___ Selected text

Personal information
- Born: January 2, 1933 Massillon, Ohio, U.S.
- Died: June 30, 2024 (aged 91) Warren, Ohio, U.S.

Career information
- High school: Massillon Washington
- College: Pittsburgh (1952–1955);

= Bobby Grier (American football player) =

American football player (1933–2024)

Robert Warren Grier (January 2, 1933 – June 30, 2024) was an American college football player for the Pittsburgh Panthers. In 1956, he was the first African American football player to break the color barrier of the United States collegiate Sugar Bowl game, which was held in New Orleans. Particularly in the deep South, the mid-1950s was a period of strident racial segregation of sports, as well as other areas of life. At the time, Grier's participation as a fullback, linebacker and defensive back against a segregated all-white team on such a prestigious "stage" was a tremendously significant event.

______

Work request 1
According to the biography of Bobby Grier, in which city was the Sugar Bowl game held when he broke its color barrier?
Work request 2
Continue the biography of Bobby Grier from the point where it stops.

___ Information

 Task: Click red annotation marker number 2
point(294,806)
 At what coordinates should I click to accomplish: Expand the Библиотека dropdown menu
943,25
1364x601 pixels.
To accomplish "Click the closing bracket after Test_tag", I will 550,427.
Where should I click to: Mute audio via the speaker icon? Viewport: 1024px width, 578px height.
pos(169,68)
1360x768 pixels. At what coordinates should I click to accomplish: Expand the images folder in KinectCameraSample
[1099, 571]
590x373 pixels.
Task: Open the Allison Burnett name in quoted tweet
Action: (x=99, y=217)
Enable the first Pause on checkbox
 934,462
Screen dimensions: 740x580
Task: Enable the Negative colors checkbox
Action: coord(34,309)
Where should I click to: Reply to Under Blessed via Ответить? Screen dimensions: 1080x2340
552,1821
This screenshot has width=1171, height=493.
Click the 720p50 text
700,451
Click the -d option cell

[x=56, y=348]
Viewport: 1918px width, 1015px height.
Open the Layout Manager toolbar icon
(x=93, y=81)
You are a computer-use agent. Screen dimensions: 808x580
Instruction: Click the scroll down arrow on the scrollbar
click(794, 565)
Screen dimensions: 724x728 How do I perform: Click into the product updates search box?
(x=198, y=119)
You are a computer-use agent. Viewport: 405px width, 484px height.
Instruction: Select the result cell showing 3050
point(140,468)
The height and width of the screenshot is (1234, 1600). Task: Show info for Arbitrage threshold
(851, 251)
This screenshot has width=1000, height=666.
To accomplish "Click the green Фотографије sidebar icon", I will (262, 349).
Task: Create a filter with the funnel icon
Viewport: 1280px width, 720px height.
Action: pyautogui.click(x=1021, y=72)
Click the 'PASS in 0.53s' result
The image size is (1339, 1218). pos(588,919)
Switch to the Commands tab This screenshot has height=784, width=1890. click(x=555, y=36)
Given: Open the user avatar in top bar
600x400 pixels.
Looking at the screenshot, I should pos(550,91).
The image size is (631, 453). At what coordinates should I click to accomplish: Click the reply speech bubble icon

______

Written response 1
New Orleans

Written response 2
==Biography==
Grier grew up in Massillon, Ohio and played football for his high school team, the Massillon Tigers, for three years before playing college football at Pittsburgh. He majored in business administration and graduated in 1957. Grier later joined the Air Force and worked there for a number of years. He retired from military service to be an administrator at a Pittsburgh community college and remained active in the Pittsburgh community. In 2009, he was named a Washington High School Distinguished Citizen and later added to the Massillon Tiger Wall of Champions. In 2022 Grier's story along with his son Robert Grier Jr. and granddaughter Camille was featured in a documentary called Sky Blossom produced by Richard Lui. In October 2022, Bobby Grier was enshrined in Pitt Athletics Hall at Heinz Field alongside Georgia Tech's President's grandson Blake Van Leer, actor Anthony Mackie, fellow alumni and his family. Pitt's Director of Athletics Heather Lyke said, "Bobby Grier is a richly deserving honoree in our Pitt Athletics Hall of Fame". Grier is also a member of the Sugar Bowl Hall of Fame and the Western Chapter of the Pennsylvania Sports Hall of Fame and the “Wall of Champions” at Massillon (Ohio) High School. Grier and his son Robert Grier are closely involved with the Elizabeth Dole Foundation. His story has been featured on CNBC, History Channel, ESPN, The New York Times, and other media networks.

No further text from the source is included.